Supplied data Start Marker

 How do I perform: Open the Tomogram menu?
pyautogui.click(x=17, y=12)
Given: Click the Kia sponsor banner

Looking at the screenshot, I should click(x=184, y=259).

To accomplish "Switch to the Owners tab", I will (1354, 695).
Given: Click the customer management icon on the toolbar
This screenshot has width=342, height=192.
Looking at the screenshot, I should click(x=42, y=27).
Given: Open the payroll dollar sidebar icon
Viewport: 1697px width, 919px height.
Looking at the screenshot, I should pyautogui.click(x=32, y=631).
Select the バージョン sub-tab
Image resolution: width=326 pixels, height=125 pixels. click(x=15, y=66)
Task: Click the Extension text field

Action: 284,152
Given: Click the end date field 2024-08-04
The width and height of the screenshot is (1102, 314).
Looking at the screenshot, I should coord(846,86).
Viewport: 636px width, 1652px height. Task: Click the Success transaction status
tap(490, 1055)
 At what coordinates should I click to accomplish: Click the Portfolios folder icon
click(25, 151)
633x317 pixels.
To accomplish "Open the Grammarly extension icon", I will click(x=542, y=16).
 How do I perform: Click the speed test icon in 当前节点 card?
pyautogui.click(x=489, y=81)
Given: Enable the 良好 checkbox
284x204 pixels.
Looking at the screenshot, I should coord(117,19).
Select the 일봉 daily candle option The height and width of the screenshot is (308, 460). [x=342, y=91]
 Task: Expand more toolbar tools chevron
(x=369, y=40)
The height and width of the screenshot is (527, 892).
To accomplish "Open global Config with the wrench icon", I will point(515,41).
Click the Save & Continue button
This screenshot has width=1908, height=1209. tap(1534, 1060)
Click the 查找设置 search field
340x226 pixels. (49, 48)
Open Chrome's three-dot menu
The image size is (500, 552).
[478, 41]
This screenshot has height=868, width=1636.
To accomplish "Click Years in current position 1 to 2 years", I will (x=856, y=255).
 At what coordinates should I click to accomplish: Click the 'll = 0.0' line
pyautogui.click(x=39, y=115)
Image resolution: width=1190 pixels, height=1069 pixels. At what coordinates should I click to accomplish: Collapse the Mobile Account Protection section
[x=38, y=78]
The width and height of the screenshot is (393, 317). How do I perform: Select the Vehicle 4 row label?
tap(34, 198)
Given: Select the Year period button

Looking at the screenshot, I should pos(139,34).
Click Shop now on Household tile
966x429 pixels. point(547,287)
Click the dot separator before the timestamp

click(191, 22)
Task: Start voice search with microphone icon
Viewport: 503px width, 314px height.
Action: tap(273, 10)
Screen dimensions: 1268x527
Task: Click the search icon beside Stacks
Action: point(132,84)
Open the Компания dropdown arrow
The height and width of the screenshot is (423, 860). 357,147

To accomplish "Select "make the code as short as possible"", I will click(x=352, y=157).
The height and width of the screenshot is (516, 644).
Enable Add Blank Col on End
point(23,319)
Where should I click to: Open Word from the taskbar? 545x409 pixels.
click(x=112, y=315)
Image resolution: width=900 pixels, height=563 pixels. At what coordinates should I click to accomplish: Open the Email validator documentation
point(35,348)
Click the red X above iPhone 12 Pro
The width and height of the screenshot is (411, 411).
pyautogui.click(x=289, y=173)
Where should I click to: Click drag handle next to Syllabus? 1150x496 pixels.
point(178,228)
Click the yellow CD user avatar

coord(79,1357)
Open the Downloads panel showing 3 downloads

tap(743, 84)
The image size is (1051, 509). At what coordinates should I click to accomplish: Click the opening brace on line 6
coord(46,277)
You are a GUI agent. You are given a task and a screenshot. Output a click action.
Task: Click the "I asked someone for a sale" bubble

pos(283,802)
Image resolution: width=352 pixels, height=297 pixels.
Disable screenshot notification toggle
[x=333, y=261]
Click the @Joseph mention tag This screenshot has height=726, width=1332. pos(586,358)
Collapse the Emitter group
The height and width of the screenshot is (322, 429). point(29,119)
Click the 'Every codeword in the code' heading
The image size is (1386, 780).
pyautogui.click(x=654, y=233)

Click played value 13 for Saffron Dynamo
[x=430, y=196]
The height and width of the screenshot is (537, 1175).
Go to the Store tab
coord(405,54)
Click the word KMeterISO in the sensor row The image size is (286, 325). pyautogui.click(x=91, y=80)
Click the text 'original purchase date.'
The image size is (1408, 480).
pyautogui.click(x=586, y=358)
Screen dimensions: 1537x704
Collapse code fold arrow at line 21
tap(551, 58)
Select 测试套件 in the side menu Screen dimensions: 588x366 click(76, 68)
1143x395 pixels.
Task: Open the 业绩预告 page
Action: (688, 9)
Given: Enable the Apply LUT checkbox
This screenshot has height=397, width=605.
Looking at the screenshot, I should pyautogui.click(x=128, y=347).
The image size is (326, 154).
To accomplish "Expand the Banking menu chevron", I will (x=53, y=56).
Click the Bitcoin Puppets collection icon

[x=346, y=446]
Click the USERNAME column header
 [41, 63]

Supplied data End Marker

### Task brief
From the data, pick out every line that includes "with".

### Answer for this exercise
To accomplish "Open global Config with the wrench icon", I will point(515,41).
Task: Start voice search with microphone icon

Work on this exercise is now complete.